[WHAT THE TASK ASKS] Copy the data below word for word, from the line containing "Where should I click to: Click the 'Manage" through the end of the data, and leave the pictures out of your answer.

[EXERCISE MATERIAL]

____

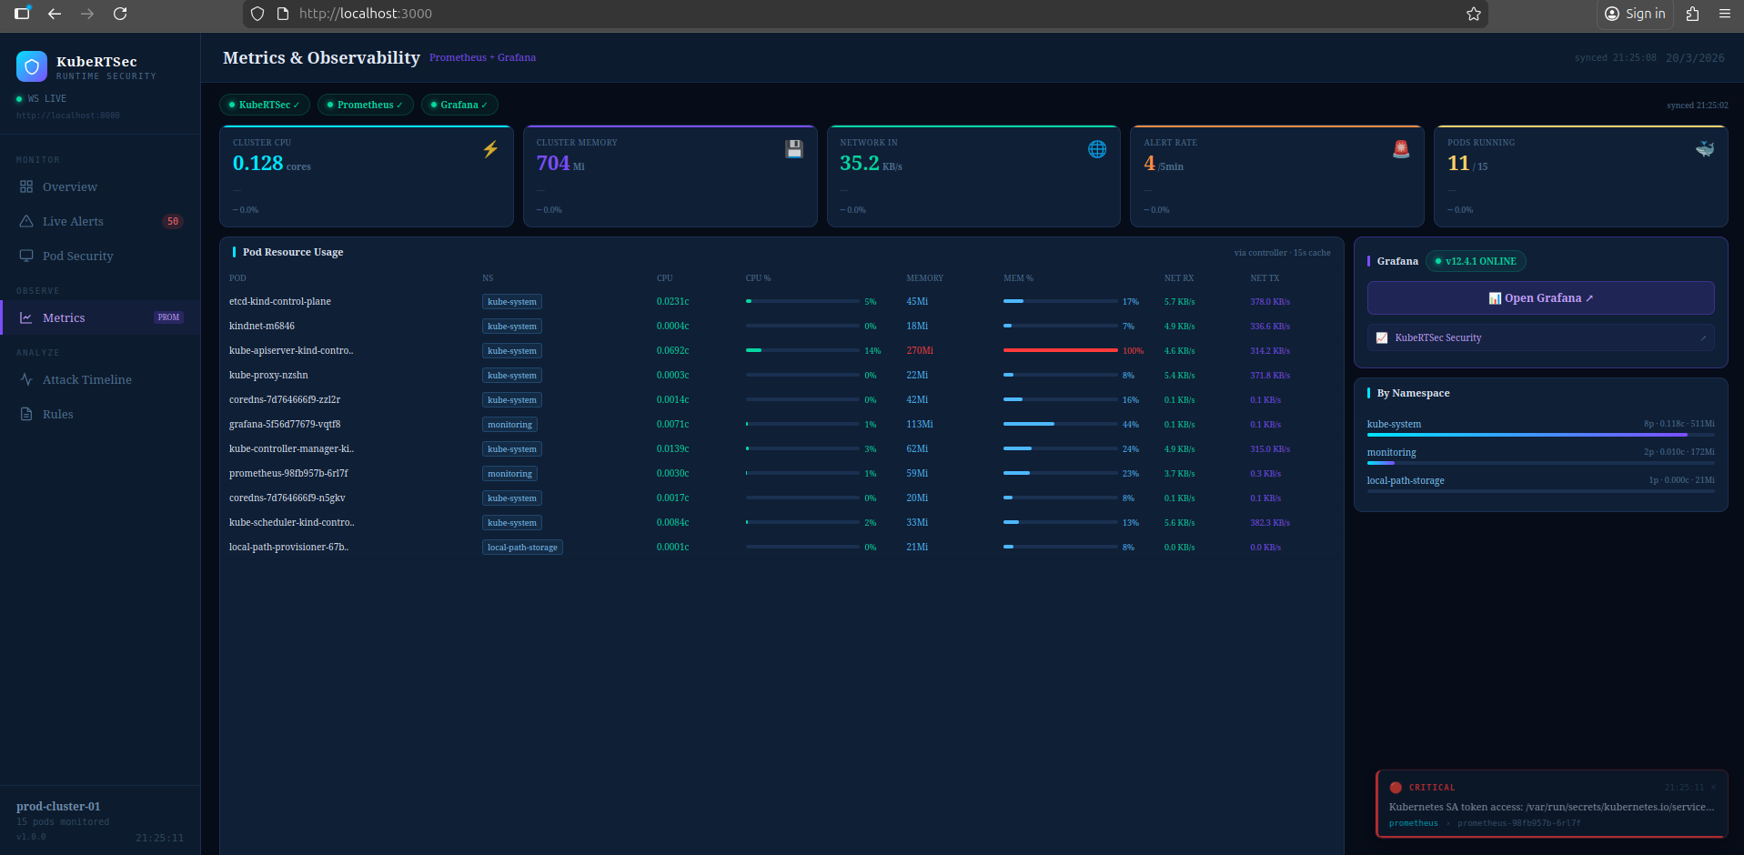Toggle the Prometheus status pill
Screen dimensions: 1744x855
[365, 105]

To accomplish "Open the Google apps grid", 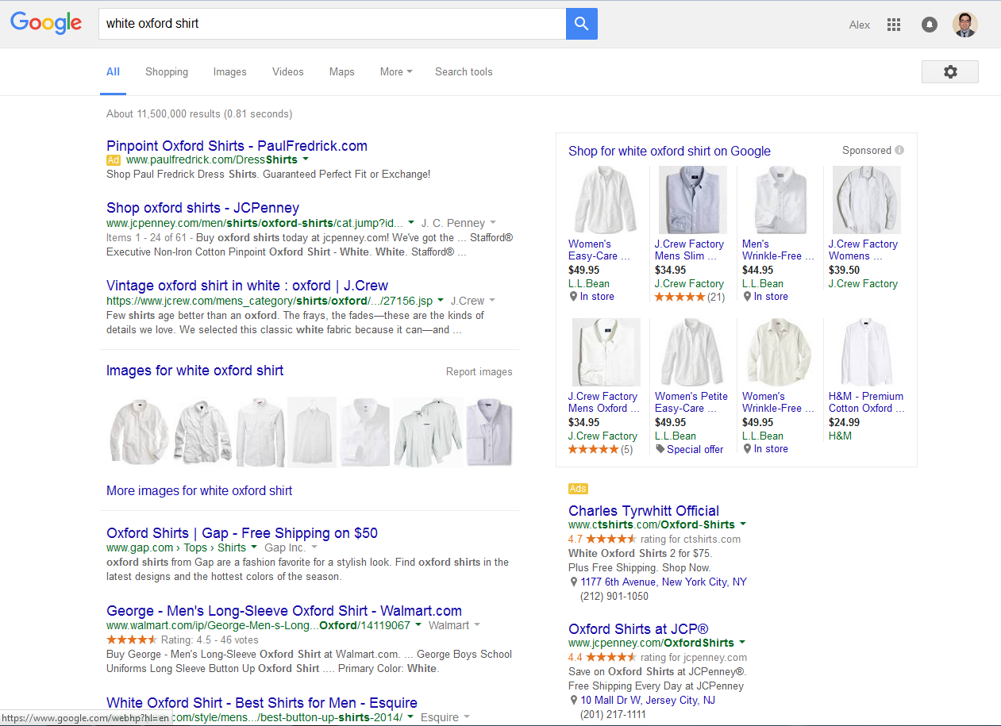I will [894, 25].
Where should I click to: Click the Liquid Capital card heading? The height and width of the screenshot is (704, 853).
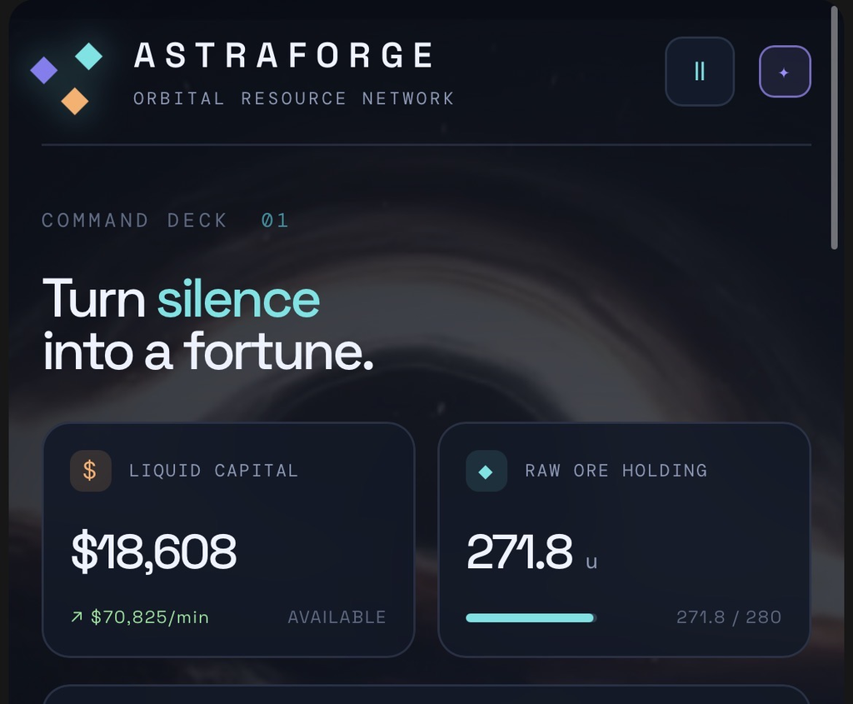coord(214,471)
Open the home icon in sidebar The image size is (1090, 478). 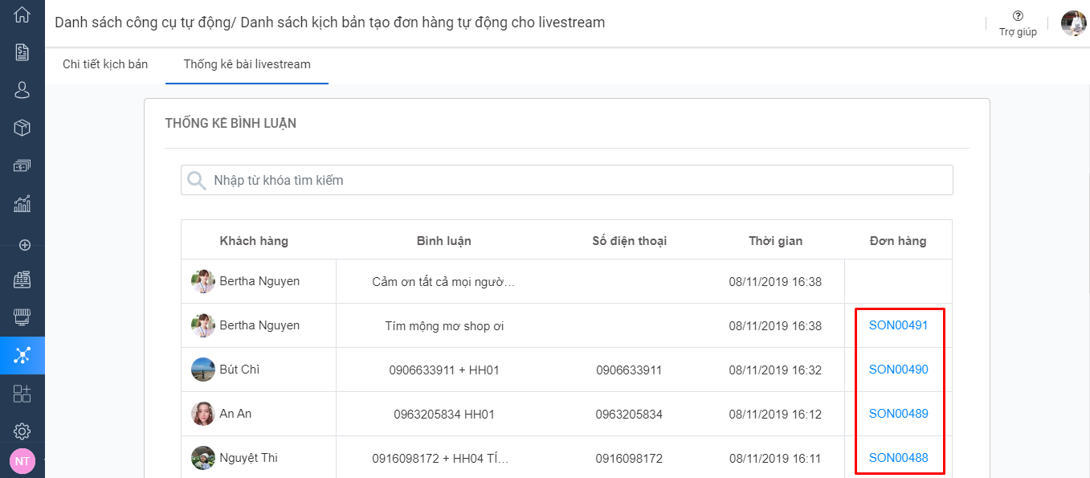pyautogui.click(x=22, y=14)
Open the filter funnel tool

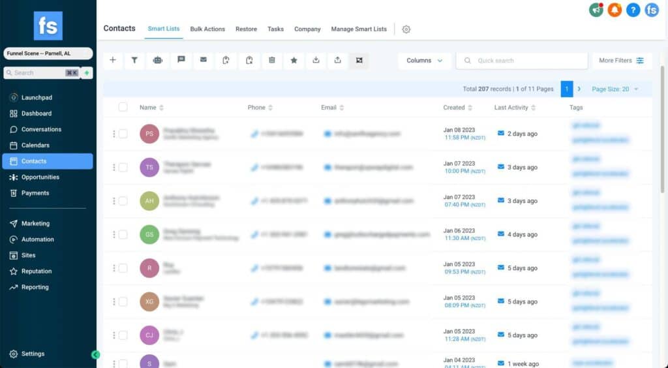pos(134,60)
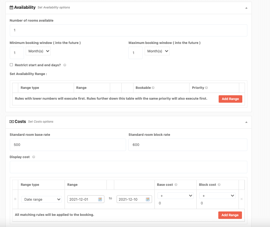Click Add Range in availability table

tap(230, 99)
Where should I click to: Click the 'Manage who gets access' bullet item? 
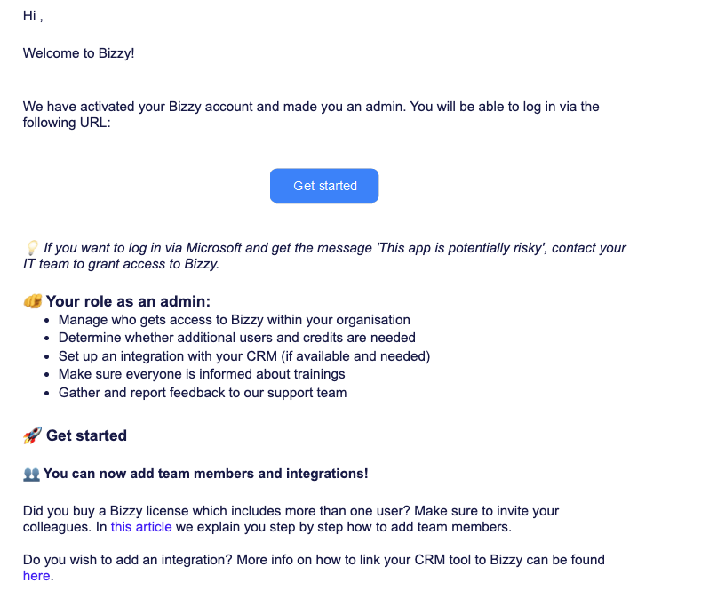coord(234,320)
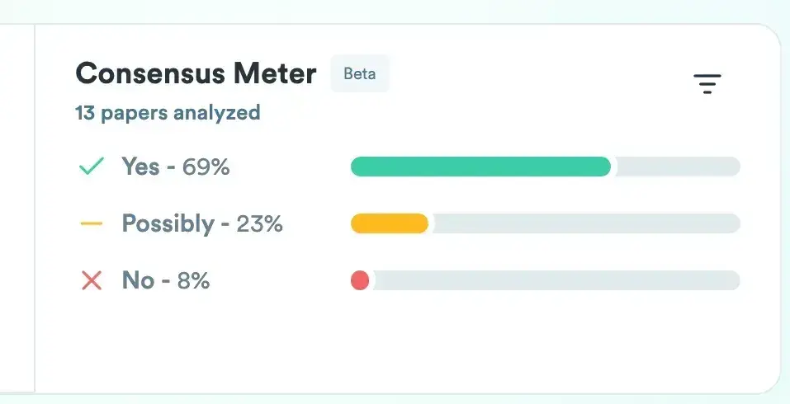
Task: Click the gray unfilled part of No bar
Action: 556,280
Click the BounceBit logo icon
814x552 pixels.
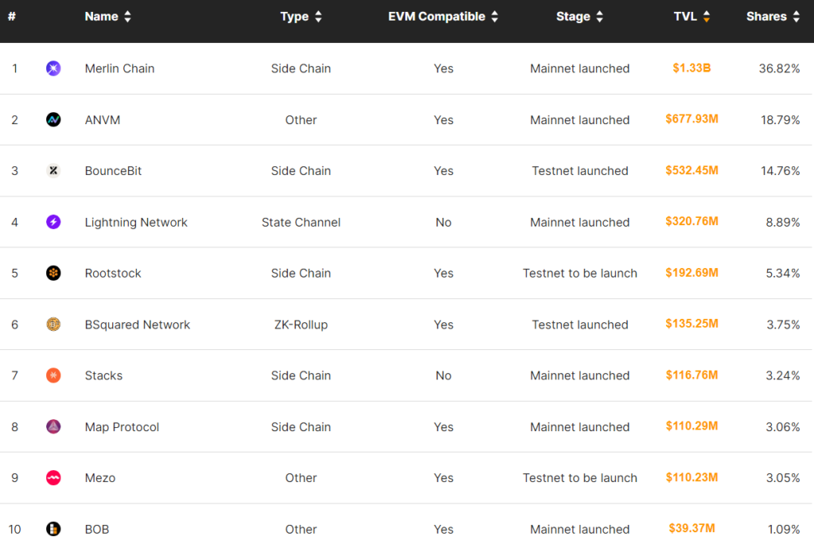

____

[COMPLETED EXERCISE]
Where should I click to: Click the 'Manage who gets access' bullet item? 
coord(234,320)
Task: Click the gray unfilled part of No bar
Action: 556,280
Click the BounceBit logo icon
814x552 pixels.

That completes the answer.